In a single among the closing sentences I talked about the Kraft-McMillan inequality (each and every so again and again McMillan is forgotten).

It is core message is: if sum(2^-codeLength[0...numCodes]) then a prefix-free code exists.


   Ideally you are trying to bear sum(2^-codeLength[0...numCodes]) = 1 ("equal" in establish of dwelling of "much less-than or "equal") because the rest is inefficient.



   The Huffman algorithm repeatedly presents you sum = 1. The Kit-Merge algorithm has the same property.
   The following dimension-limiting methods alter code lengths within the kind of capacity that the utmost code dimension is enforced ("dinky") while the inequality calm holds upright.
   Clutch that you ran the Huffman algorithm and situated out that a pair of codes are too prolonged. You know that sum = 1.

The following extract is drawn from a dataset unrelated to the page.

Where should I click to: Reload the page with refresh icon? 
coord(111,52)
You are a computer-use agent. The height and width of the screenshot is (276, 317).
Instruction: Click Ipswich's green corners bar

   A truly powerful insight is that making one among such prolonged codes finest one bit shorter increments the sum, thus violating the inequality: 

newSum = sum - 2^-oldLength + 2^-newLength = sum - 2^-oldLength + 2^(oldLength-1) = sum + 2^-oldLength
   Nonetheless, if there is any other image with a code dimension that is shorter than your required maxLength we can invent it one bit longer to offset our replace.



   The formula is virtually the same (but plus one in establish of dwelling of minus one within the exponent).

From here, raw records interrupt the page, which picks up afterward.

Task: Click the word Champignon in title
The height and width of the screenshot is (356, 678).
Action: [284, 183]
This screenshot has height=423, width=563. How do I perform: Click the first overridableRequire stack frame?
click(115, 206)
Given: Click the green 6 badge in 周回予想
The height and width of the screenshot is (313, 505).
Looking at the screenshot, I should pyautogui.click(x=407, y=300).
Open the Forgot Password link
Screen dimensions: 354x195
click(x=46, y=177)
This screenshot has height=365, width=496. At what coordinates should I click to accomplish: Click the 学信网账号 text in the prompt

   Somewhat mighty all algorithm talked about within the follwing chapters pair prolonged with short codes such that the fresh dimension restrict is respected and the inequality holds upright.
JPEG's Length-Limiting Intention
   This is the shortest algorithm. It might probably be found out in Annex Okay.3 of the JPEG regular ITU T.81 alongside with a nice drift plan.

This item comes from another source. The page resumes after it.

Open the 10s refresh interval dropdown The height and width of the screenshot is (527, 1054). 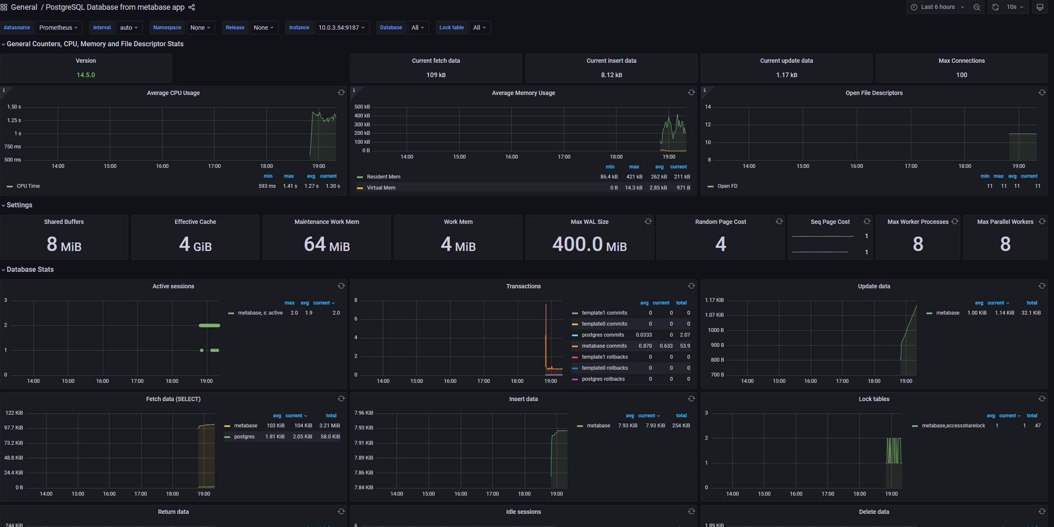click(1015, 7)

   You might perhaps perhaps additionally score that doc from w3.org, look web remark 147 of that PDF.
   First you produce a worn Huffman code. If the utmost code dimension doesn't exceed your restrict then you may perhaps perchance perhaps very successfully be obviously done.
   If you happen to glimpse at all codes having the longest code dimension then there is repeatedly an even quantity of them



   (if that wasn't the case then one image may perhaps perchance perhaps presumably be made one bit shorter because its closing bit is unused → an atypical quantity must be an error to your Huffman implementation).
   You repeat this direction of till reaching maxLength:

select two symbols x and y having that longest bit dimension
the canonical Huffman code of x and y might be virtually same: x ends with 0 and y ends with 1
let's call their shared prefix P
we resolve x's trailing 0, in remark that x becomes P, being one bit shorter
on the opposite hand, y is invalid now
let's select a third image z which is shorter than the fresh x (which implies at the least two bits shorter than the calm invalid y)
appending a 0 to z makes it one bit longer
appending a 1 to z creates an absolutely fresh code that might be old style for y

   What did we pause ?

we made 1 image shorter by exactly  1 bit (x)
we made 1 image shorter by at the least 1 bit (y)
we made 1 image longer  by exactly  1 bit (z)

   Why does it work ?



from a mathematical point of glimpse the sum of all Kraft values must be
    
we know that bits(x) = bits(y)
if bits(z) = bits(x) - 2 then sum(Kraft) = sum(Kraft')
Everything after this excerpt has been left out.